# FRAGMENTO:
※

En Venecia y en Ravenna, Byron había vivido su última gran aventura amorosa con Teresa Guiccioli, la joven esposa de un conde mucho mayor y bastante siniestro. El hermano de Teresa, Pietro Gamba, era uno de los acompañantes del poeta en aquel último viaje. Los otros tripulantes eran Edward Trelawny, el escritor y luego cronista de su amistad, el doctor Francesco Bruno –que había sustituido a John Polidori, muerto hacía dos años, como su médico personal–, su gondolero Tita Falcieri, una especie de gigante que le servía como guardaespaldas y su fiel criado Fletcher. Como siempre, llevaba un séquito de animales, aunque ya no tan nutrido y estrafalario como años atrás. Ahora se componía tan sólo de cinco caballos y dos perros, el bulldog Moretto y el terranova Lyon. 

En Cefalonia, entonces controlada por los ingleses, Byron se encontró con el coronel Charles James Napier, gobernador de la isla y ya legendario estratega militar. Estricto contemporáneo del poeta, compartía con él una misma visión romántica de aquella guerra. En Cefalonia, Byron también hizo amistad con James Kennedy, cirujano del ejército británico y evangelista. En 1830, Kennedy publicaría unas Conversations on Religion with Lord Byron, bastante elocuentes en lo que respecta a su espiritualidad heterodoxa pero seria, más cercana al cristianismo de lo que se había creído. Aunque en el libro hay también perlas inequívocamente byronianas como esta: “Me cae muy bien su santidad Pío VII, sobre todo desde que últimamente ha dado orden de que no se obren más milagros”. 

'Byron. Life and Legend', la biografía de Fiona MacCarthy

'Byron. Life and Legend', la biografía de Fiona MacCarthy

Con Trelawny, Gamba, el doctor Bruno y otros, Byron, a mediados de agosto, pasó seis días en Ítaca, la isla que en 1810 había pensado comprar. Una madrugada se escapó de la villa que habían alquilado y Pietro Gamba se lo encontró dormido cerca de unas rocas que eran conocidas como el castillo de Ulises. Al despertar contó que había tenido un “sueño beatífico”. De vuelta a Cefalonia, el grupo comió en Santa Eufemia y fue a visitar el monasterio de Theotokos Agrilion, dedicado a la Virgen María. Al principio, Byron parecía feliz, recitando tiradas de Hamlet durante la excursión, pero al llegar al monasterio, donde fue recibido por los monjes con grandes muestras de reverencia, sufrió una especie de delirio, con violentos espasmos en el estómago y el hígado, de causa incierta. El poeta aseguraba a gritos que estaba en el infierno. Sólo le calmaron unas pastillas que alguien terminó administrándole.

※

# DATOS PROPORCIONADOS:
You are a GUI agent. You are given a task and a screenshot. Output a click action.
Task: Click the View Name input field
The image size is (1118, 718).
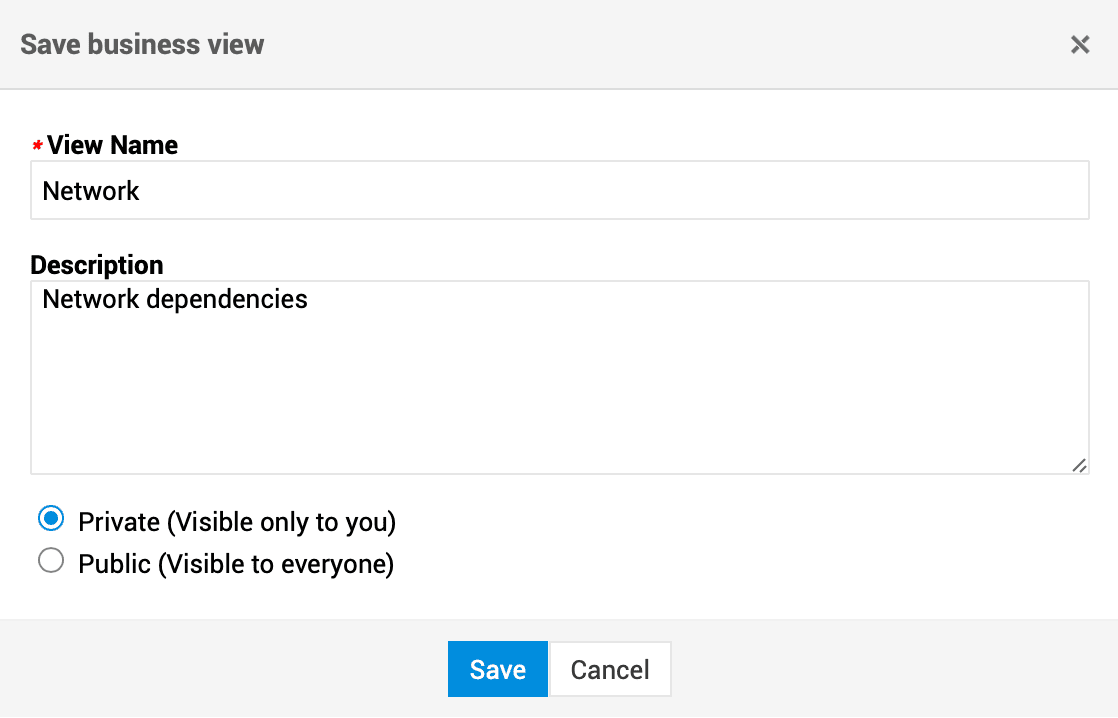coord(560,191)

※

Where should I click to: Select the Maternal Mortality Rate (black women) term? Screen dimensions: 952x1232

※

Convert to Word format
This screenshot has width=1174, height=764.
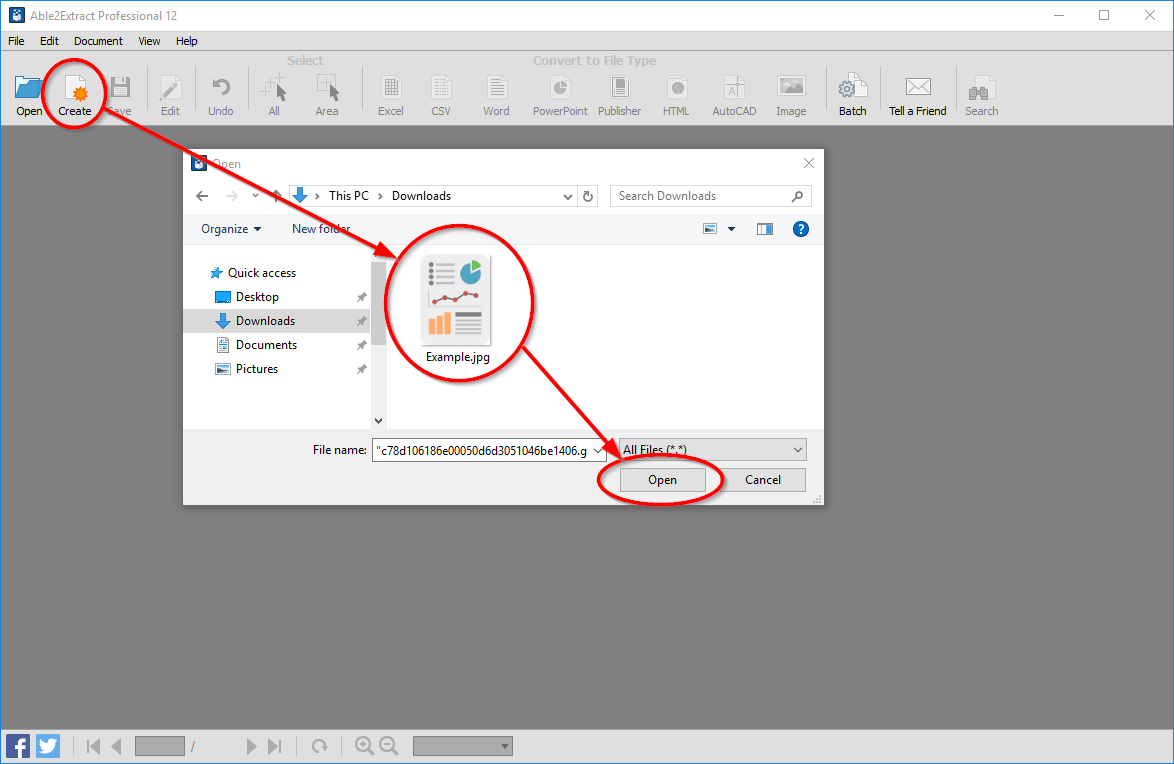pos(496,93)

※

# CONSIGNA DE TRABAJO:
Retoma el fragmento sobre el último viaje de Byron y continúalo a partir de su última oración.

# RESPUESTA DEL EJERCICIO:
En cuanto a la guerra, Byron nunca llegaría a protagonizar la épica que había soñado. En Cefalonia se limitó a preparar el terreno, entregando dinero del Comité Griego, entrevistándose con cabecillas como Alexandros Mavrokordatos, con quien planeó un ataque a la fortaleza de Lepanto. Se vio también con los bandidos Suliotas. Pero en general se decepcionó por el enfrentamiento de las distintas facciones. En Missolonghi, en febrero del año siguiente, el poeta enfermaría antes de que la expedición zarpara. Aquejado de fiebres y ataques epilépticos, le practicaron, contra su voluntad, las absurdas sangrías de entonces hasta extenuarlo. Murió el 19 de abril. Estudios posteriores sugieren que el origen de su enfermedad debió ser una fiebre provocada por una garrapata de uno de sus perros, el enemigo menos homérico que cabe imaginarse. 

Su amigo John Hobhouse –uno de los responsables, por cierto, de la quema de sus memorias–, aseguró que si hubiera vivido la independencia, Byron habría llegado a ser coronado rey de los griegos. Pero es difícil creer que hubiera aceptado la propuesta. Es mejor imaginárselo como él mismo quiso verse, en uno de los últimos poemas que escribió, en enero de 1824, 'En este día completo mi año treinta y seis': “Si te arrepientes de tu juventud, ¿para qué vivir? / La tierra de la muerte honorable / está aquí: / sal al campo y entrega tu aliento. / Busca –más deseada que hallada– / la tumba de un soldado, para ti la mejor; / luego mira alrededor, elige tu suelo / y disfruta el descanso”.